Nunca os arquitectos pensaram tanto na construção e na destruição. Ora a tradição indica-nos e ensina-nos que as casas nascem, vivem e morrem ou falecem. Esta utopia da construção permanente, ser efémera (ou poder ser), ou ser eterna, modifica o conceito de construção e sobretudo de arquitectura. Significa outra utopia, a liberdade plena, a grande mobilidade na taipa, de a modificar para as gerações vindouras, e com um material eterno, fazer o efémero, e ainda outra utopia, aproveitar a mesma matéria fazendo-a renascer. Digamos que a terra, a casa, a arquitectura acompanham as gerações, neste caso até, o mesmo pedaço-matéria-terra. (quase verdade não fosse a legislação do PROT e Parque Natural cercear essa liberdade, duma forma usurária, quanto aos limites de construção, não contemplando minímamente o que é uma área digna e razoável de habitabilidade)
O que se passa neste momento no litoral alentejano e na nossa contemporaneidade é um movimento de arquitectura que não se baseia apenas em aspectos formais e na expressividade, transcende-os, nasce na ruralidade nos finais do séc. XX, princípios do séc.

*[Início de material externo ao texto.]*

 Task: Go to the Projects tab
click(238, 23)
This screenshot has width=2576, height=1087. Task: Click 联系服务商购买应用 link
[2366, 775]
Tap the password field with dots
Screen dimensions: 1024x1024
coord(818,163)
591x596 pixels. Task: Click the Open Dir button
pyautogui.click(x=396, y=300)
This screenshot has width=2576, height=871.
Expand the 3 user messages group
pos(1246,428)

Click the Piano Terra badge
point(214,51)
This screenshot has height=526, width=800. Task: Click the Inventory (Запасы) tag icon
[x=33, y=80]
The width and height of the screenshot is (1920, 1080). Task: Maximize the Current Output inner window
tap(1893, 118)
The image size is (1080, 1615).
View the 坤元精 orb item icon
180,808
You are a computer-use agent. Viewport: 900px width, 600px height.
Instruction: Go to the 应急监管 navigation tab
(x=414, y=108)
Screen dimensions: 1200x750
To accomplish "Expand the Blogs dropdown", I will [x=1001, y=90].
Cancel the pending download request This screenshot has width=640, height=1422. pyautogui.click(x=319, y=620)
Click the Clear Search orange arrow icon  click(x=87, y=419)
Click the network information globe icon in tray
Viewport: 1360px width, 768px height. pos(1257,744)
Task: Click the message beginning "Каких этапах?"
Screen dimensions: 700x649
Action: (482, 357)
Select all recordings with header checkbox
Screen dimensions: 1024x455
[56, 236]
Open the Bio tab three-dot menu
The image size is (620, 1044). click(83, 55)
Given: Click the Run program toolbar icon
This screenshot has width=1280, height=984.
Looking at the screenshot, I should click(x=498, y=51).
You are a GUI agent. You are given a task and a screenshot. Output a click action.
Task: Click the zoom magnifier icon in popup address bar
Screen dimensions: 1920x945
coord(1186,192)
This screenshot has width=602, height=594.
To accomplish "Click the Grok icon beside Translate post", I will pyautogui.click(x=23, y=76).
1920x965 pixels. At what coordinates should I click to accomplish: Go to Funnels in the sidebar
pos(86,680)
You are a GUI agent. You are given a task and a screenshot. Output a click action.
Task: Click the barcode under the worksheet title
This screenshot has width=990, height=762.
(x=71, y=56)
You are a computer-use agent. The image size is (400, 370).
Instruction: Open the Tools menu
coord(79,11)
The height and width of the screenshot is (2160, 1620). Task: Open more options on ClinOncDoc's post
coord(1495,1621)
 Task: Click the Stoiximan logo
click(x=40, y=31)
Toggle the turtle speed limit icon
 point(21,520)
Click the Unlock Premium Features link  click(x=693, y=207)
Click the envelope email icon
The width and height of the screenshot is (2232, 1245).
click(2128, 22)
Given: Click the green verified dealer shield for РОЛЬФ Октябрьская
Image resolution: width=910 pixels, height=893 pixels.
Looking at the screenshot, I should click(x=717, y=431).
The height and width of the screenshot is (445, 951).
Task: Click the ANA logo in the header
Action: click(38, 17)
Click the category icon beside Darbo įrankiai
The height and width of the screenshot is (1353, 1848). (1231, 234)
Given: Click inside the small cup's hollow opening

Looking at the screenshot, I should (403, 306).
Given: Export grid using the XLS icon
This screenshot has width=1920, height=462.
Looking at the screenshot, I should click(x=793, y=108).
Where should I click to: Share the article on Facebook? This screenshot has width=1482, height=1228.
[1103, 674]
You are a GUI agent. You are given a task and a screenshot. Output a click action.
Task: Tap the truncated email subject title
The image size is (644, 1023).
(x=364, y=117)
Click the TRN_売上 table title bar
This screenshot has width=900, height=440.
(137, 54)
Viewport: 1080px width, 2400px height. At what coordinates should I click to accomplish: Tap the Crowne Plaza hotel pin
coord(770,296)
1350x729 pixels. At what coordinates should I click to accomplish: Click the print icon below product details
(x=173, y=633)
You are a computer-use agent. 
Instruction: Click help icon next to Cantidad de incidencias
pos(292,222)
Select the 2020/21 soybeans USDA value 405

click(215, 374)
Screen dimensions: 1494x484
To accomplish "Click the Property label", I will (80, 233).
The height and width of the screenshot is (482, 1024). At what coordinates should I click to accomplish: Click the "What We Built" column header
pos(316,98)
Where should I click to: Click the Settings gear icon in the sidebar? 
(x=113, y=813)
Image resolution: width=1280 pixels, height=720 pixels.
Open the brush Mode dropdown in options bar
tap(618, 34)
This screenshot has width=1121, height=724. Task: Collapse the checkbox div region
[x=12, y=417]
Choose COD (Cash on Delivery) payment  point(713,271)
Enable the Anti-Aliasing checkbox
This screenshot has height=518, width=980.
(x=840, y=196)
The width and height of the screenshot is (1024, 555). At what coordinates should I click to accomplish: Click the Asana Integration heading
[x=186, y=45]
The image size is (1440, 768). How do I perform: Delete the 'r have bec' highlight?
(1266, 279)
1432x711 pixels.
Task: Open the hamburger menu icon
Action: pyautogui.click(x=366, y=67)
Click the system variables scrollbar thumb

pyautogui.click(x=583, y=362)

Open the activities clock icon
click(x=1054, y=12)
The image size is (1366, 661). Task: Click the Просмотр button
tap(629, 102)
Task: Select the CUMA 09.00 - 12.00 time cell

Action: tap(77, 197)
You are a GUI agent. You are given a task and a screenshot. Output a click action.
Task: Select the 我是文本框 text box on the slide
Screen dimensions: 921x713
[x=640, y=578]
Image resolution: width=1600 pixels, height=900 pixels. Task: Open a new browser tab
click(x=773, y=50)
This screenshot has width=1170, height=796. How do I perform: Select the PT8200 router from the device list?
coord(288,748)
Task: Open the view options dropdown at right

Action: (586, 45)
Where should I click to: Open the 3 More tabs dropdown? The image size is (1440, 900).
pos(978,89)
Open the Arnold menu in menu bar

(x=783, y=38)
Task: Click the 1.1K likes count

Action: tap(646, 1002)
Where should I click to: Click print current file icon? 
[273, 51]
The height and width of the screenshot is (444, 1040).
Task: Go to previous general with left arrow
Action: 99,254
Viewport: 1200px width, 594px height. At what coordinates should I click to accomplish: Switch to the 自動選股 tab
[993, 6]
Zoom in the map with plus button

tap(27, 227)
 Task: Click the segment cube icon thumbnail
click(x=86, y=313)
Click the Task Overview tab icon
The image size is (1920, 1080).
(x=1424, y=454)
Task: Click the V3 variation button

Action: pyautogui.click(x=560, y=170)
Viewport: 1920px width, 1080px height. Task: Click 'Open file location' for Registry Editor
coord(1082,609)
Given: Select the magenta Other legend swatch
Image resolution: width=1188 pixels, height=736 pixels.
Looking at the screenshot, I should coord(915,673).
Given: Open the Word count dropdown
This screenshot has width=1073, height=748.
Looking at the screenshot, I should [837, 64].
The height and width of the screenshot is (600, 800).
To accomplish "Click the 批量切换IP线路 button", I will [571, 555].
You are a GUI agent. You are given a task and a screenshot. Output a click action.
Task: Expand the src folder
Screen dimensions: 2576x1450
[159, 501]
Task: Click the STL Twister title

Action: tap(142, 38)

XXI, mas vem das cidades, das culturas ditas eruditas, ou mais esclarecidas, que vão preservar a memória do tempo, do anónimo, dos diferentes extractos sócio-económicos, etc., que preservam o ambiente, que são preocupadas, pouco consumistas, enfim, um movimento cívico, consciente a que me é indiferente se é por moda ou não. De qualquer modo contribui para o mesmo fim. Sem materiais estranhos à natureza preserva o ambiente. Não gasta energia inutilmente não se impõe, mas absorve a cultura local, respeita e muito lentamente cresce, quase sempre silenciosamente. É em suma, por tudo isto, uma arquitectura contra-corrente, Contemporânea de certeza, - a terra – feminina, cheia de inovação e perfume.